▶ **Material for this exercise**:
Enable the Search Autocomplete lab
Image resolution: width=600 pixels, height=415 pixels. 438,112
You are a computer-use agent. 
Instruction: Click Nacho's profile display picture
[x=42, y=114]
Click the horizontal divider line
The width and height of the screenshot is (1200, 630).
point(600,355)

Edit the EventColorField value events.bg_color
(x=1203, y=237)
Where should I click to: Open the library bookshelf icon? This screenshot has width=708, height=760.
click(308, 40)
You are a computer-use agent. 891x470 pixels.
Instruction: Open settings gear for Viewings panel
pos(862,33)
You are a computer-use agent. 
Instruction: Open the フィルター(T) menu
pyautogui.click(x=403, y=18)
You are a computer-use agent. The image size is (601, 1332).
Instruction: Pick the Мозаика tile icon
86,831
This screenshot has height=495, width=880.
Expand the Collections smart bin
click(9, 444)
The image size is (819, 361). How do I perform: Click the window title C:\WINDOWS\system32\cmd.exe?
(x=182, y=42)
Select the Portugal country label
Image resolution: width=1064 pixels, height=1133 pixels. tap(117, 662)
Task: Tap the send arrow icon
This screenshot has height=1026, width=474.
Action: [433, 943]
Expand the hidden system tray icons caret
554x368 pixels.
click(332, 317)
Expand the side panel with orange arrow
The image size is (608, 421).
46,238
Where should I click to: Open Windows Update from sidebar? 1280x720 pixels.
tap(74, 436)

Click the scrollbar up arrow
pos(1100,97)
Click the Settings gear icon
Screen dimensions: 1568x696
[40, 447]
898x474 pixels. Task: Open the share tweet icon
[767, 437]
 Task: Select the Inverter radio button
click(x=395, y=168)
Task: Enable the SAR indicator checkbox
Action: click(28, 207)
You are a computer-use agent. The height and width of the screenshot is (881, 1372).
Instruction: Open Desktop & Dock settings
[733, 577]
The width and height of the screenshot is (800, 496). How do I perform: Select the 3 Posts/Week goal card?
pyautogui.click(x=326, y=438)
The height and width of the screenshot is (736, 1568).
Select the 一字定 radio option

▶ **Problem description**: What lines hold the string "computer"? Pick them out of the data.

▶ **Written solution**:
You are a computer-use agent. 
You are a computer-use agent. 891x470 pixels.
You are a computer-use agent. 
You are a computer-use agent. The image size is (601, 1332).
You are a computer-use agent. The height and width of the screenshot is (881, 1372).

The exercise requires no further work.